We are in a very odd state right now due to the COVID-19 pandemic. As humans, we love social contact, gathering and being around others. But these days, we’re all wearing masks and keeping distance to stay safe, which can lead to isolation, a huge environmental stressor that can lead to depression.
We talked with Terrie Andrews, PhD, system administrator for Baptist Behavioral Health and Wolfson Children’s Hospital, to learn more about the Helpline and ways to talk to your children about mental health.
Dr. Andrews said you can look for warning signs of mental health issues in kids and teens by using a three-pronged approach.
-Health: Encompasses both mental and physical health. Is the child exhibiting symptoms of anxiety? Is he or she saying things like, “I just don’t want to feel anything,” “I don’t want to be here anymore,” or “I want it to end?”

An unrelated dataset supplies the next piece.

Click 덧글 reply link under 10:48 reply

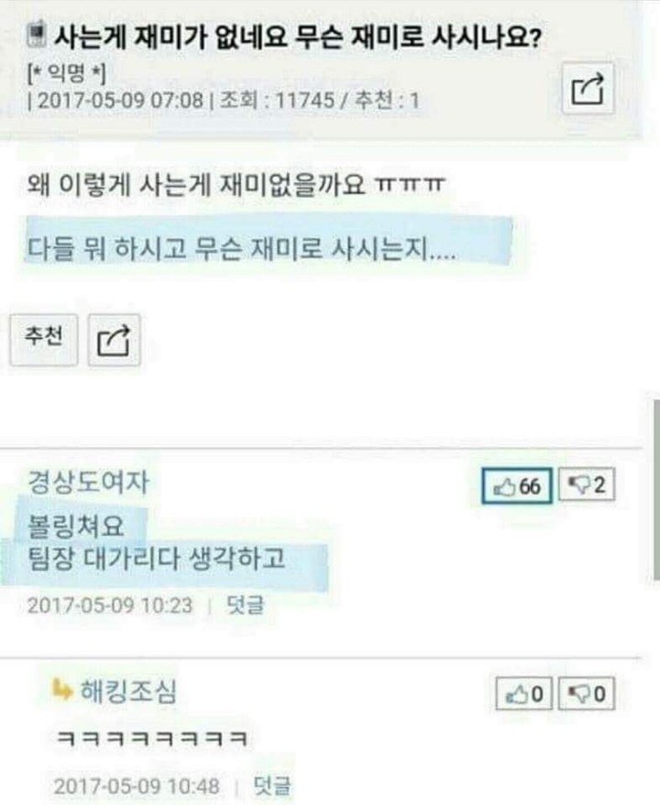[x=272, y=786]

-Environment: Home life, relationships with family and friends, and access to to things that could cause harm such as firearms and medication.

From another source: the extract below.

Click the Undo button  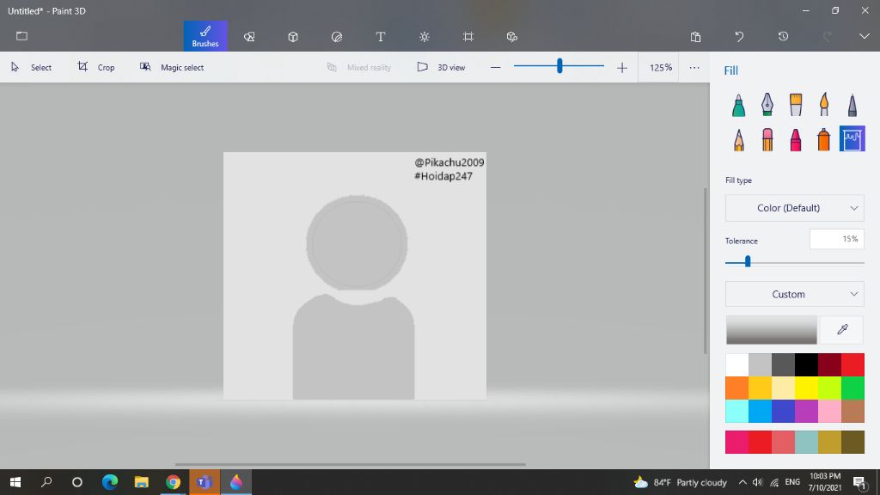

-History: Has the child previously attempted suicide or does he or she have a relative who took his or her own life? It is important to look for signs of isolation, which include not talking to friends or family and staying in their room.
Ask simple questions such as “What’s going on?,” “Are there times you think about hurting yourself?,” “How is it being back at school?” and “Tell me why you are feeling this way.” Try to avoid yes or no questions to give your child a chance to fully speak, and make sure to listen without judgement. If they aren’t ready to talk, let them know you love them, want them to be safe, and are here for them when they are ready to talk about it.
It can be hard as a parent or family member to ask someone you love tough questions about their mental health, but it is crucial. “It’s okay if you get tearful and choked up,” Dr. Andrews said. “These were the hardest questions I’ve ever asked my kids. Don’t be afraid to ask if they are okay.”